## ページ抜粋
まさかこんなに長く続くことになるとは・・・。

さて今回は、現在の埼玉県行田(ぎょうだ)市にあった城、忍(おし)城です。
忍城は、続日本100名城の1つ(118番)に選ばれています。
また、2012年(平成24年)公開の映画「のぼうの城」の舞台としても有名ですね。

今回12年ぶりに訪問しましたので、当時のブログを再編する形でご紹介します。



忍城跡は現在、行田市郷土博物館や水城公園となっていて、秩父鉄道の行田市駅南口から徒歩15分程度で行くことができます。


行田市駅南口。
秩父鉄道秩父本線が乗り入れています。
行田市役所の最寄り駅で古くからの市街地にある駅ですが、JR高崎線の行田駅に比べて利便性が劣るためたか、利用者はあまり多くありません。
2022年(令和4年)からPASMOが利用可能になった際に無人駅となりました。

行田市は人口約8万人で、足袋(たび)の産地として有名です。
2006年(平成18年)には北埼玉郡南河原村を編入合併しています。


水城公園。
忍城の外堀跡を利用して整備された公園で、大きな池が特徴です。
春には桜、夏にはホテイアオイの花が楽しめる、市民の憩いの場となっています。
詳しくは↓↓
https://www.gyoda-kankoukyoukai.jp/spot/931


しのぶ池。
水城公園の中でも特に大きな池の1つで、釣りを楽しむ人々が多く見られます。

## 一覧データ

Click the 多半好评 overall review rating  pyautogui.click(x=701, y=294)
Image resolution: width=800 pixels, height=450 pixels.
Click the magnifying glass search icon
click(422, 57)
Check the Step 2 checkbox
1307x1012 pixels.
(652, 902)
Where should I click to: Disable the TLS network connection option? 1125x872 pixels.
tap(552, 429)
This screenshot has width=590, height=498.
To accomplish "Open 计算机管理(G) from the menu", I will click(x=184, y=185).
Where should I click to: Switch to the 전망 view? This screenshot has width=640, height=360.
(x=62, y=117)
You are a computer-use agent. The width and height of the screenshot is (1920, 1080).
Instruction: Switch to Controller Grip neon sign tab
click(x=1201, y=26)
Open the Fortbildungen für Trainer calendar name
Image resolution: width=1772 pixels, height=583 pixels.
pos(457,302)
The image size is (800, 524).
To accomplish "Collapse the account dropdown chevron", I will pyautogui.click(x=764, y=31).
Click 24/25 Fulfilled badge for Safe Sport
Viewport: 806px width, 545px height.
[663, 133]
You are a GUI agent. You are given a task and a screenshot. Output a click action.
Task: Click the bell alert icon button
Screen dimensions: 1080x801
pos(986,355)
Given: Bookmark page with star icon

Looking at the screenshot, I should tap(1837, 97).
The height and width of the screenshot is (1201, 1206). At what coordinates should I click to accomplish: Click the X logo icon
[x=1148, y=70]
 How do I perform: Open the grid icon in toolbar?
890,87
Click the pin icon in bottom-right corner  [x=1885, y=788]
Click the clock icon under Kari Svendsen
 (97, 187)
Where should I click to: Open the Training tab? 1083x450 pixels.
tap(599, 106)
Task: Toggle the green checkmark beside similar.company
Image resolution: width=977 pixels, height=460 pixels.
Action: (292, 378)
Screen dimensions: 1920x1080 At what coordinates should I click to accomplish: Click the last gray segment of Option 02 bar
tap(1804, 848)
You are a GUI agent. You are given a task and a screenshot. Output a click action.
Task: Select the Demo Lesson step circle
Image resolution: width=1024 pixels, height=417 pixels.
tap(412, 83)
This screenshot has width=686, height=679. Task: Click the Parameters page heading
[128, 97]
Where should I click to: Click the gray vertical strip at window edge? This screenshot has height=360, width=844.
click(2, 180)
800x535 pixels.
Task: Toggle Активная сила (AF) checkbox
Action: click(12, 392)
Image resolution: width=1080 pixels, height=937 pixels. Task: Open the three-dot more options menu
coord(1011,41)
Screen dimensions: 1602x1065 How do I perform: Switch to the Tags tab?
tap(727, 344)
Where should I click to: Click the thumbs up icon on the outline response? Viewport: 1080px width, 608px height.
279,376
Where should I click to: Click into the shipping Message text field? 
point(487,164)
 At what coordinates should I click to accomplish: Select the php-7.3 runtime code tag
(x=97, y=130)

## 課題の目的
忍城についてのページ抜粋では、忍城跡へは秩父鉄道のどの駅の出口から徒歩何分程度で行けるとされているか。

## 正しい結果
行田市駅南口から徒歩15分程度です。